→ Stated exercise 1
According to the passage on U.S. policy toward Japan in 1941, what percentage of Japan's oil came from imports?

→ Page text
=-=-=-=-=
What McCollum, Ickes and Roosevelt envisioned was antagonizing Japan to the point that it would attack the United States. And thus – in the tradition of the Maine and Lusitania – America, as the “innocent victim of unprovoked aggression” – would go to war. Here is how War Secretary Henry Stimson (CFR, Skull and Bones) phrased it in his diary, after meetings with the President that autumn: “We face the delicate question of the diplomatic fencing to be done so as to be sure that Japan is put into the wrong and makes the first bad move – overt move.”13 “The question was how we should maneuver them [the Japanese] into the position of firing the first shot….”14

Between July 26 and August 1, 1941, FDR seized Japanese assets in America, closed the Panama Canal to Japanese shipping, and enacted the sweeping trade embargo that McCollum and Ickes had urged. Britain and the Netherlands followed suit with similar embargoes. For the Japanese, this constituted a death threat. Japan heavily depended on imports for raw materials, for 88 percent of its oil and 75 percent of its food.
=-=-=-=-=
→ Material
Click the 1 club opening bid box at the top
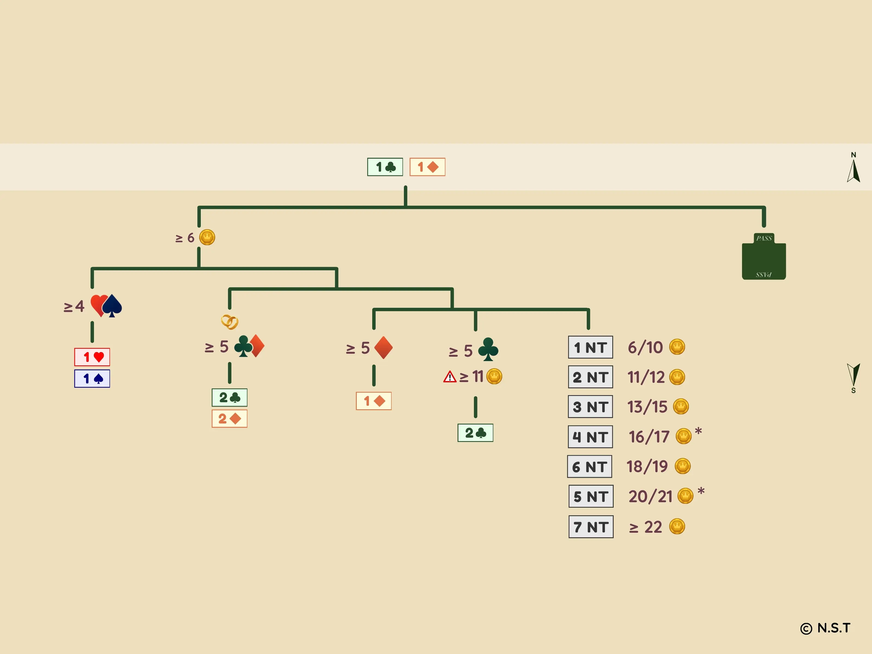385,167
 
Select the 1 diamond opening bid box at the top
427,167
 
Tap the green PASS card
764,257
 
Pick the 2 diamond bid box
229,419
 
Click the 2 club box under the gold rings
229,397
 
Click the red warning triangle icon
449,377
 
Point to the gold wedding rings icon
229,322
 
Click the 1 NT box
590,347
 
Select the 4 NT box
590,437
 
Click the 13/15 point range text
647,407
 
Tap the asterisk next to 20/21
701,492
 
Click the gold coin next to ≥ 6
207,237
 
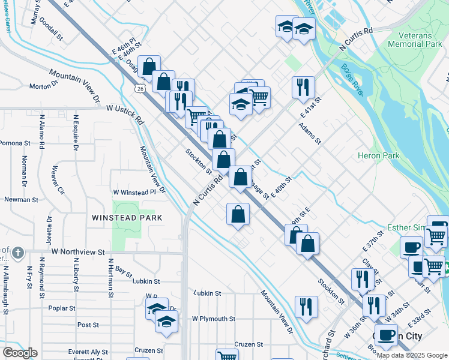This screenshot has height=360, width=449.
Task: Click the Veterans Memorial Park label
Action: (415, 39)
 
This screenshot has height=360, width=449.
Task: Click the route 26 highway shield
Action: (139, 88)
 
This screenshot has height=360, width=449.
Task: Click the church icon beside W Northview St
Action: (18, 253)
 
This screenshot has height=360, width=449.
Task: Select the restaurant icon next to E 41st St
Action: (303, 86)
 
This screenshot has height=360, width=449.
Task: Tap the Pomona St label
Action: (15, 143)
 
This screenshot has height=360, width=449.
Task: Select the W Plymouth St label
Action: (213, 319)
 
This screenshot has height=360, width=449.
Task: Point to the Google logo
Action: (20, 353)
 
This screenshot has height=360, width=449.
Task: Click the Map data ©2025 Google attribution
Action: (412, 355)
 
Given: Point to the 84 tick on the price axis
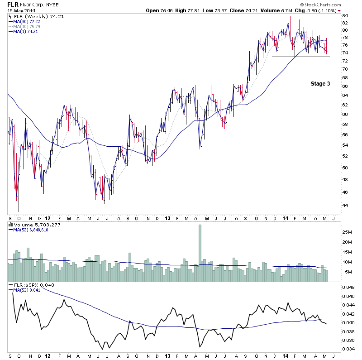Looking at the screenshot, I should (345, 16).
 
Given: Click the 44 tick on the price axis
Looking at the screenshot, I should (345, 205).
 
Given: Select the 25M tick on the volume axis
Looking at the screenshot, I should (347, 232).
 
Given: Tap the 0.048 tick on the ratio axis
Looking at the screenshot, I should (348, 288).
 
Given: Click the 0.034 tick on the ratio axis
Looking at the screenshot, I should (348, 348).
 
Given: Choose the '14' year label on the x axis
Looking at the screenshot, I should (286, 217).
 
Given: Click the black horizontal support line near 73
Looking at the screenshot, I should (300, 57).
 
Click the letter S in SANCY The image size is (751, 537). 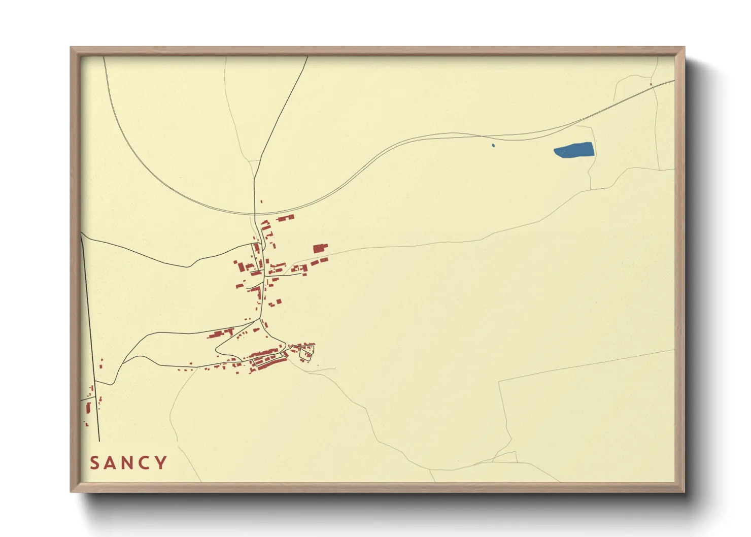[94, 463]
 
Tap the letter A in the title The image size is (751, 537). [111, 463]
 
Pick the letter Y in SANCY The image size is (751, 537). [162, 463]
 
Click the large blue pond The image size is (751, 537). [574, 150]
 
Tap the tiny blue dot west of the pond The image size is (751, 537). [493, 146]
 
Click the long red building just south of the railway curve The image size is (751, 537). [285, 218]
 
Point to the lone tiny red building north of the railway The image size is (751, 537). [261, 202]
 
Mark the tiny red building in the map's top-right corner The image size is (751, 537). [651, 84]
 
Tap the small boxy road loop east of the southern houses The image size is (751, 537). [306, 350]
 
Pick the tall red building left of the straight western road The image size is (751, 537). [89, 409]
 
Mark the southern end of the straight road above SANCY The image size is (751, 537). [99, 441]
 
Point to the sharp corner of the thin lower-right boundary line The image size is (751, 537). [499, 381]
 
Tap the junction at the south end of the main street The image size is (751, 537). [260, 319]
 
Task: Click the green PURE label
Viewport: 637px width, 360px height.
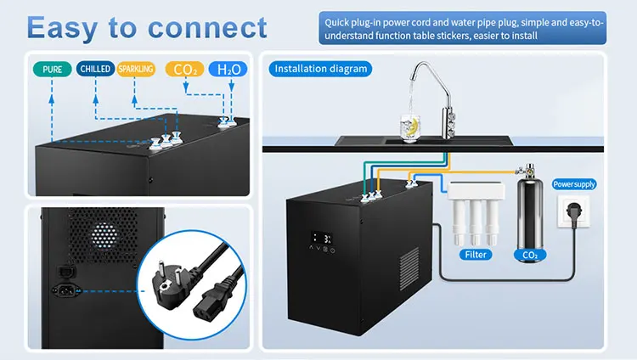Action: pyautogui.click(x=50, y=69)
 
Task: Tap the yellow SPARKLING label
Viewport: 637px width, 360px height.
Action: pyautogui.click(x=137, y=69)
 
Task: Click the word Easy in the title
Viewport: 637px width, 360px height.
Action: pyautogui.click(x=70, y=27)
=-=-=-=-=
→ Stated exercise 2
From the listing, gather every line that contains the string "Select". Case counts.

→ Response 1
88 percent

→ Response 2
Select the 1 diamond opening bid box at the top
Select the 4 NT box
Task: Select the restaurant icon next to E 41st St
Task: Select the W Plymouth St label
Given: Select the 25M tick on the volume axis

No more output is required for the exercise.